ACTION ITEM — Lines that contain "agent" are to be copied from the material, every one of them.

DATA FOR ANALYSIS —
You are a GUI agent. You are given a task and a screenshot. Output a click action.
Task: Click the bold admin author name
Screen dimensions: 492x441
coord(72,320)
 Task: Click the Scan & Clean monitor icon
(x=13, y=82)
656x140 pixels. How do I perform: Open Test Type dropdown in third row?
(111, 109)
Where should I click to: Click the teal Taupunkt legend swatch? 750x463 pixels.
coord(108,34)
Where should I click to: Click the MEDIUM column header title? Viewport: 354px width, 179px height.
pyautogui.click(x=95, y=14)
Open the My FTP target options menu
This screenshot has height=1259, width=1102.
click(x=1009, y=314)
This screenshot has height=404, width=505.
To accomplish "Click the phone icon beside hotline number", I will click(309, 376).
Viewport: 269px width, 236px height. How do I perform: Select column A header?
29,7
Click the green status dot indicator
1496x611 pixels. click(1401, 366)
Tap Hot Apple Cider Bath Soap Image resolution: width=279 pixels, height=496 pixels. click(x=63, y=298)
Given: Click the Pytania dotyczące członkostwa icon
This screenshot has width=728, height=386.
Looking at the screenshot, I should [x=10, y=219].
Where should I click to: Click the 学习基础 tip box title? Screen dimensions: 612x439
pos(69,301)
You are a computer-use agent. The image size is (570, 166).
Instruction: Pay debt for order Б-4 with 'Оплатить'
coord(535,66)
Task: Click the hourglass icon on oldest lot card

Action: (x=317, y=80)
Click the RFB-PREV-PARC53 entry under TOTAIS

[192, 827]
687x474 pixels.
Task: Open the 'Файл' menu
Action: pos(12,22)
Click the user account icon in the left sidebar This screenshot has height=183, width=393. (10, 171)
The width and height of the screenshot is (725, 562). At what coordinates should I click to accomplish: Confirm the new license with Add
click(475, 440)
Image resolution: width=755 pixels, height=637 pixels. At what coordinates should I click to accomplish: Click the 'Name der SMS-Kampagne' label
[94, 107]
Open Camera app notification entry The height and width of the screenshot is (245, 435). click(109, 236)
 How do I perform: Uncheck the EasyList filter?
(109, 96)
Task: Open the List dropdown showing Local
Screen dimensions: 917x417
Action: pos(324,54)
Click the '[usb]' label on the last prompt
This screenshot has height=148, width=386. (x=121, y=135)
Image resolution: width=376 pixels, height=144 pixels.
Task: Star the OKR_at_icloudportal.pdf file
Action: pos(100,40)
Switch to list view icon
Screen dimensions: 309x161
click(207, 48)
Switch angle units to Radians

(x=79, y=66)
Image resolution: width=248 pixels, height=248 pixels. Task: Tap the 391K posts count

OUTPUT OF THE TASK —
You are a GUI agent. You are given a task and a screenshot. Output a click action.
You are a computer-use agent. The image size is (570, 166).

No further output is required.